## Topology

## Materials with topological electrons and phonons

Topology has emerged as a new tool to classify and understand phases of matter. Materials with nontrivial topology carry currents that cannot be stopped by impurities, exhibit electromagnetic effects beyond the standard Maxwell equations, and provide realisations of particles such as Weyl fermions that had so far only been theorised in particle physics. Potential applications are numerous, and one of the most exciting is the use of topology for the construction of robust quantum computers. From a theoretical point of view, the study of topological materials is interesting because it typically requires the use of quantum mechanics with the inclusion of relativistic effects.

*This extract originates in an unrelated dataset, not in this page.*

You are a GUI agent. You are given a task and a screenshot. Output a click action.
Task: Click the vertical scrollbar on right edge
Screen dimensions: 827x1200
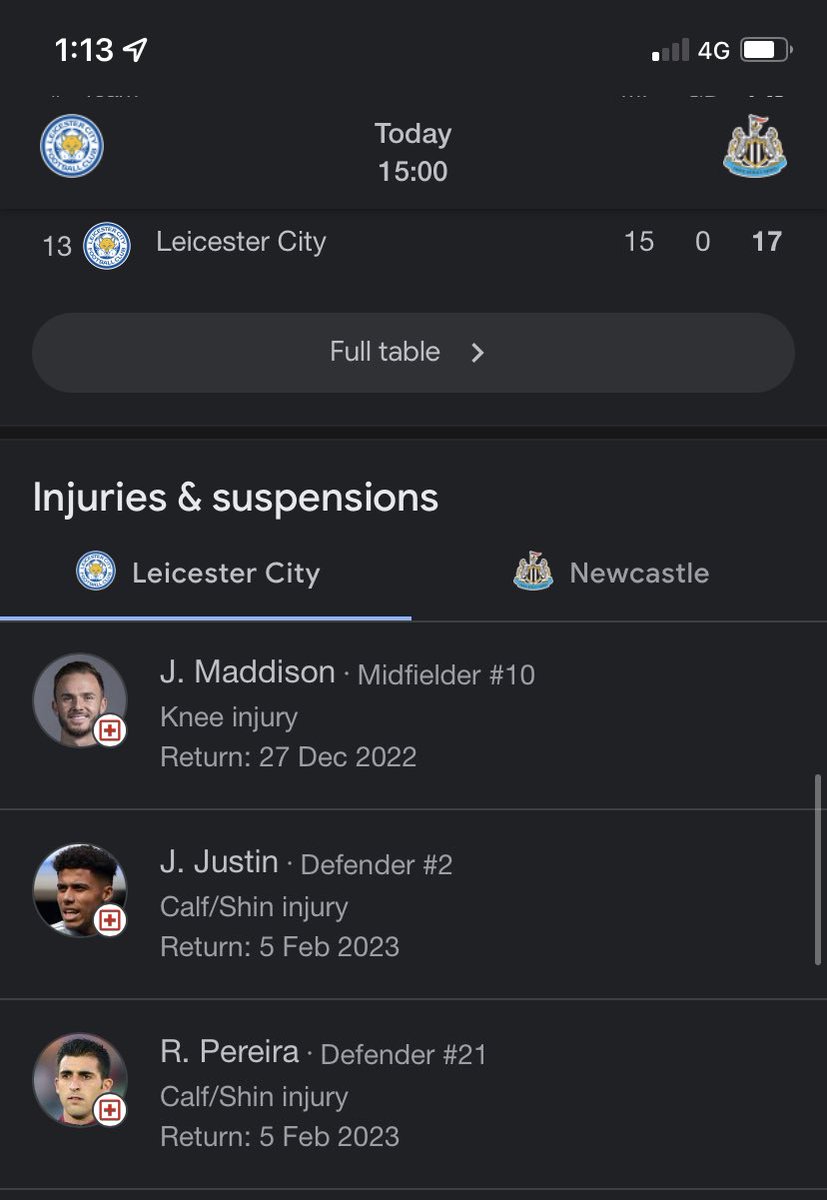[x=818, y=868]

In our research, we investigate the microscopic properties of topological materials. As an example, we have studied how temperature can induce phase transitions between trivial and topological insulators via the coupling of electrons to lattice vibrations [ Physical Review Letters ], demonstrating how to design materials with topological effects that persist up to room temperature, a necessary condition for technological applications. This work has been highlighted in a Synopsis in Physics: *Topological insulators feel the heat*. Another example is the proposal of a new type of functional material, which we call an antiferroelectric topological insulator, in which an electric field can be used to control the topological order [ Physical Review Letters ]. A final example is the study of the topological properties of phonons (rather than electrons), which we have recently found to be ubiquitous in oxide perovskites [ Science Advances ].